### YOUR ASSIGNMENT
Repeat exactly the lines that run from the start of the records below to the line with "The image size is (1369, 729).", including both of those lines but not the pictures.

### Dataset entries
----

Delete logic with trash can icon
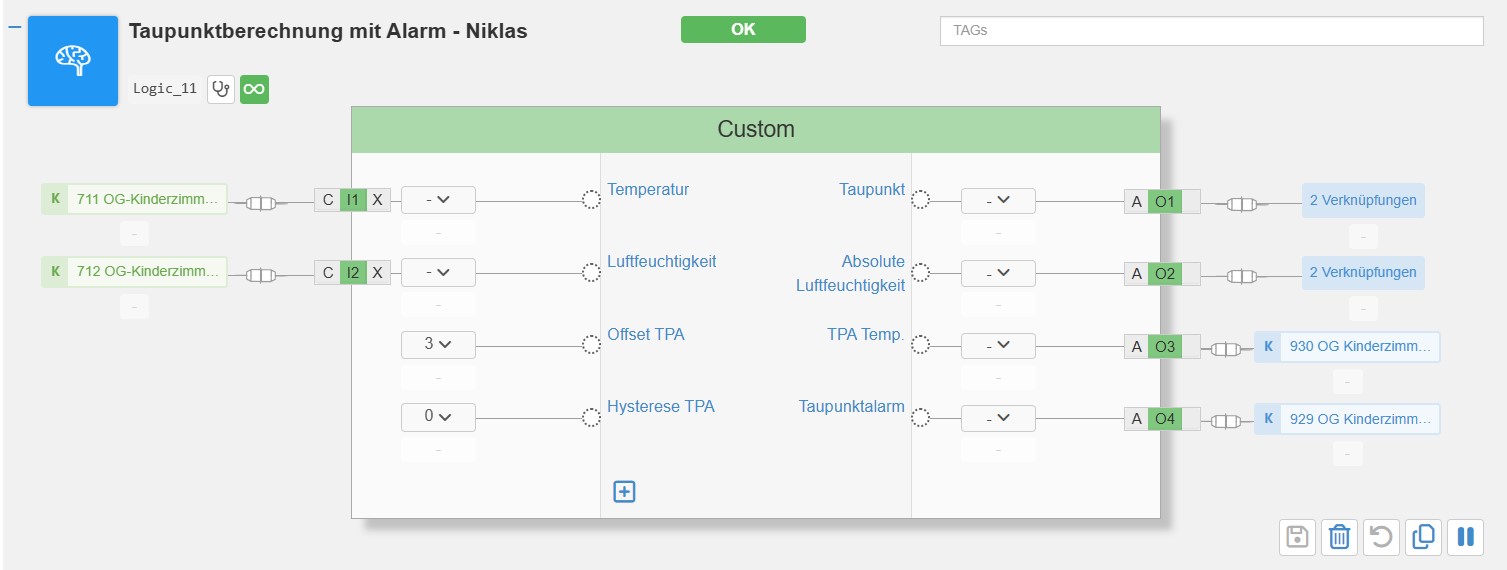The height and width of the screenshot is (570, 1507). pos(1339,537)
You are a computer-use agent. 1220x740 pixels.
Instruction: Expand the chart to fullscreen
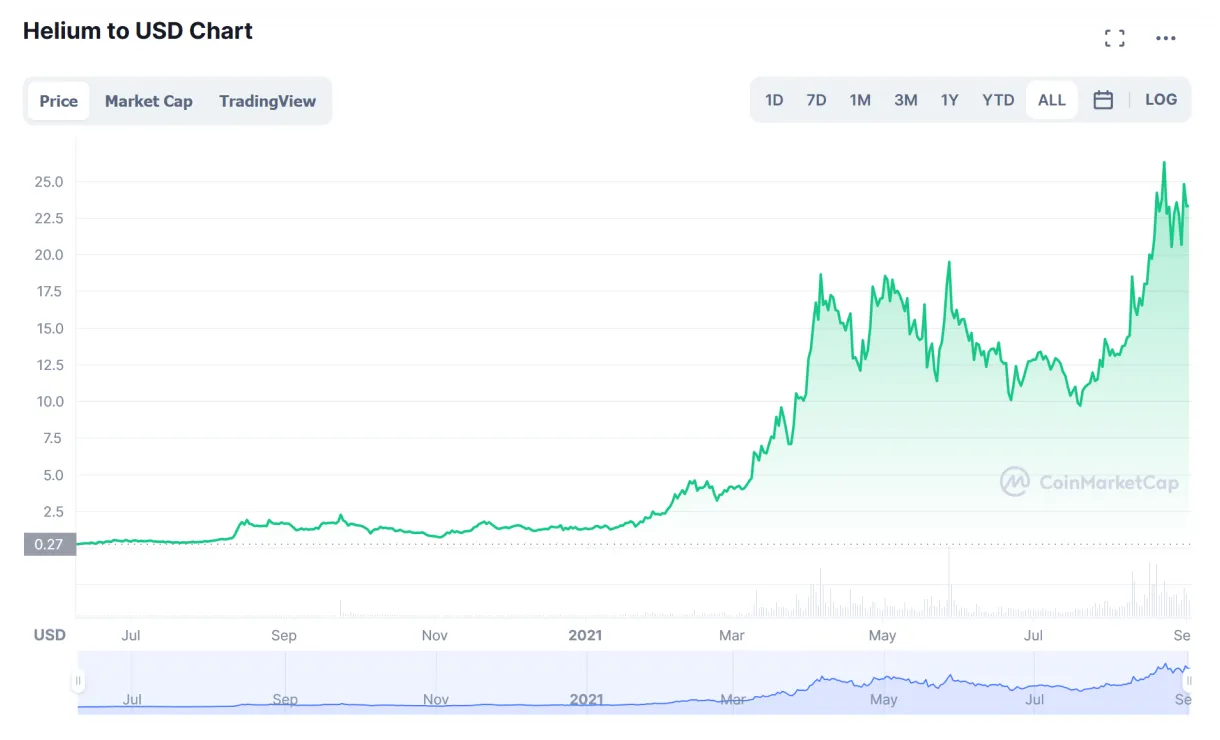point(1115,38)
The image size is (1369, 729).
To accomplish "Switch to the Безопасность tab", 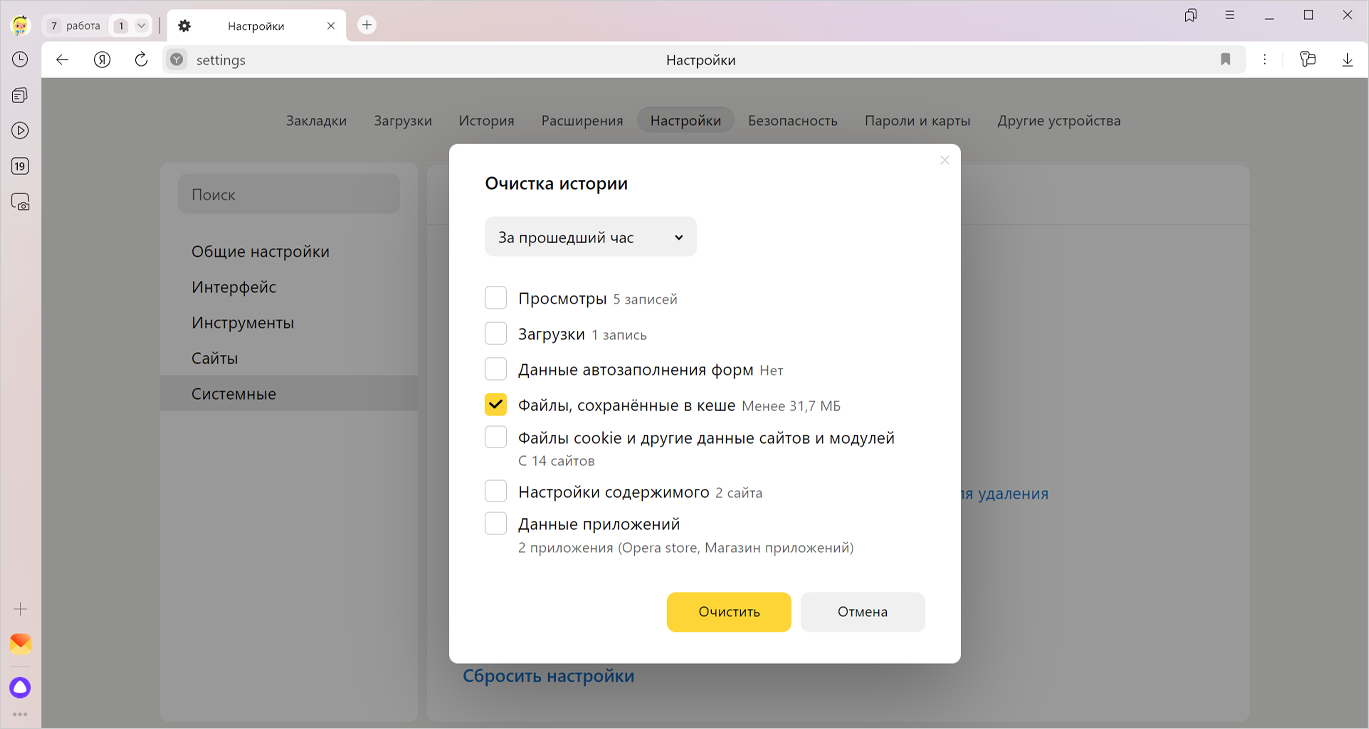I will click(x=792, y=120).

----

### RESULT FOR THIS EXERCISE
Delete logic with trash can icon
The height and width of the screenshot is (570, 1507). pos(1339,537)
You are a computer-use agent. 1220x740 pixels.
Instruction: Expand the chart to fullscreen
point(1115,38)
The image size is (1369, 729).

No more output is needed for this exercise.